Output every nonblank line of the data below as a Markdown table with the columns Row and Data line. Number each row in order.

— Start —

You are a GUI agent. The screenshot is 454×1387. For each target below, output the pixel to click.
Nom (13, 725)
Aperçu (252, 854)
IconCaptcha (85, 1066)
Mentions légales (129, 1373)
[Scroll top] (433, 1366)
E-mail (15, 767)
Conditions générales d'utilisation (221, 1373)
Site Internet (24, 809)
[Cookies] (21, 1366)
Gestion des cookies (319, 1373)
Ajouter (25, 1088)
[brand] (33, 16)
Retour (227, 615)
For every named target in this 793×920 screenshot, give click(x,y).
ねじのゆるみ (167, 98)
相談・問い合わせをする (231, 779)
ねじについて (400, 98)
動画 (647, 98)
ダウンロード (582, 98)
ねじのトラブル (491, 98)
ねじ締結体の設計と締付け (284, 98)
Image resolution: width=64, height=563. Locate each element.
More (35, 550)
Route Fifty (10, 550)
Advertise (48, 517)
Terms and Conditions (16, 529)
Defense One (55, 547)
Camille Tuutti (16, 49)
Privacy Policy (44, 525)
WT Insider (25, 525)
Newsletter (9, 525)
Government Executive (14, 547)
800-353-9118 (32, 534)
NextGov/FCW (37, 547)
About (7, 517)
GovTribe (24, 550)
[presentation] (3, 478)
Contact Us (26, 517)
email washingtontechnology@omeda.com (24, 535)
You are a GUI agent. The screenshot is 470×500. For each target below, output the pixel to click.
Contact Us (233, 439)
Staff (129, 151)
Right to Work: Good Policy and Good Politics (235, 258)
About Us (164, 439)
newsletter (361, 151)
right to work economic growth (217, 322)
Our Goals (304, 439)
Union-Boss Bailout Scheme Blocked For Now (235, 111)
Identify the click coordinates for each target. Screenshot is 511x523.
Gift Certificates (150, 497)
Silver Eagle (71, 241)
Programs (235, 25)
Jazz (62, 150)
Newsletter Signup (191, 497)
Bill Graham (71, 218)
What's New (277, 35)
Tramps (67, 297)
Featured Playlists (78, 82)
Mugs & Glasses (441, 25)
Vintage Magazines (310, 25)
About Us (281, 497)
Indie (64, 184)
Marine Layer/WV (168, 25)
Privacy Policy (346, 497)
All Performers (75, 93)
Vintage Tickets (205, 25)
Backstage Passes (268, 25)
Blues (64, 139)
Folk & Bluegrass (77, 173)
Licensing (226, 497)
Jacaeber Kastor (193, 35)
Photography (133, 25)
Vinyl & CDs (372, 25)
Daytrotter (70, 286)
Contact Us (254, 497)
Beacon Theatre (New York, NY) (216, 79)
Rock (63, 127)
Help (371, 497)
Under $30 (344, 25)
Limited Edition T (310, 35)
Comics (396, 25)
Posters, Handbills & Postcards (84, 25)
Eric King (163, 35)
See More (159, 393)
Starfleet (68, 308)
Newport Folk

— End —

_Written reply_.
| Row | Data line |
|---|---|
| 1 | You are a GUI agent. The screenshot is 454×1387. For each target below, output the pixel to click. |
| 2 | Nom (13, 725) |
| 3 | Aperçu (252, 854) |
| 4 | IconCaptcha (85, 1066) |
| 5 | Mentions légales (129, 1373) |
| 6 | [Scroll top] (433, 1366) |
| 7 | E-mail (15, 767) |
| 8 | Conditions générales d'utilisation (221, 1373) |
| 9 | Site Internet (24, 809) |
| 10 | [Cookies] (21, 1366) |
| 11 | Gestion des cookies (319, 1373) |
| 12 | Ajouter (25, 1088) |
| 13 | [brand] (33, 16) |
| 14 | Retour (227, 615) |
| 15 | For every named target in this 793×920 screenshot, give click(x,y). |
| 16 | ねじのゆるみ (167, 98) |
| 17 | 相談・問い合わせをする (231, 779) |
| 18 | ねじについて (400, 98) |
| 19 | 動画 (647, 98) |
| 20 | ダウンロード (582, 98) |
| 21 | ねじのトラブル (491, 98) |
| 22 | ねじ締結体の設計と締付け (284, 98) |
| 23 | Image resolution: width=64, height=563. Locate each element. |
| 24 | More (35, 550) |
| 25 | Route Fifty (10, 550) |
| 26 | Advertise (48, 517) |
| 27 | Terms and Conditions (16, 529) |
| 28 | Defense One (55, 547) |
| 29 | Camille Tuutti (16, 49) |
| 30 | Privacy Policy (44, 525) |
| 31 | WT Insider (25, 525) |
| 32 | Newsletter (9, 525) |
| 33 | Government Executive (14, 547) |
| 34 | 800-353-9118 (32, 534) |
| 35 | NextGov/FCW (37, 547) |
| 36 | About (7, 517) |
| 37 | GovTribe (24, 550) |
| 38 | [presentation] (3, 478) |
| 39 | Contact Us (26, 517) |
| 40 | email washingtontechnology@omeda.com (24, 535) |
| 41 | You are a GUI agent. The screenshot is 470×500. For each target below, output the pixel to click. |
| 42 | Contact Us (233, 439) |
| 43 | Staff (129, 151) |
| 44 | Right to Work: Good Policy and Good Politics (235, 258) |
| 45 | About Us (164, 439) |
| 46 | newsletter (361, 151) |
| 47 | right to work economic growth (217, 322) |
| 48 | Our Goals (304, 439) |
| 49 | Union-Boss Bailout Scheme Blocked For Now (235, 111) |
| 50 | Identify the click coordinates for each target. Screenshot is 511x523. |
| 51 | Gift Certificates (150, 497) |
| 52 | Silver Eagle (71, 241) |
| 53 | Programs (235, 25) |
| 54 | Jazz (62, 150) |
| 55 | Newsletter Signup (191, 497) |
| 56 | Bill Graham (71, 218) |
| 57 | What's New (277, 35) |
| 58 | Tramps (67, 297) |
| 59 | Featured Playlists (78, 82) |
| 60 | Mugs & Glasses (441, 25) |
| 61 | Vintage Magazines (310, 25) |
| 62 | About Us (281, 497) |
| 63 | Indie (64, 184) |
| 64 | Marine Layer/WV (168, 25) |
| 65 | Privacy Policy (346, 497) |
| 66 | All Performers (75, 93) |
| 67 | Vintage Tickets (205, 25) |
| 68 | Backstage Passes (268, 25) |
| 69 | Blues (64, 139) |
| 70 | Folk & Bluegrass (77, 173) |
| 71 | Licensing (226, 497) |
| 72 | Jacaeber Kastor (193, 35) |
| 73 | Photography (133, 25) |
| 74 | Vinyl & CDs (372, 25) |
| 75 | Daytrotter (70, 286) |
| 76 | Contact Us (254, 497) |
| 77 | Beacon Theatre (New York, NY) (216, 79) |
| 78 | Rock (63, 127) |
| 79 | Help (371, 497) |
| 80 | Under $30 (344, 25) |
| 81 | Limited Edition T (310, 35) |
| 82 | Comics (396, 25) |
| 83 | Posters, Handbills & Postcards (84, 25) |
| 84 | Eric King (163, 35) |
| 85 | See More (159, 393) |
| 86 | Starfleet (68, 308) |
| 87 | Newport Folk |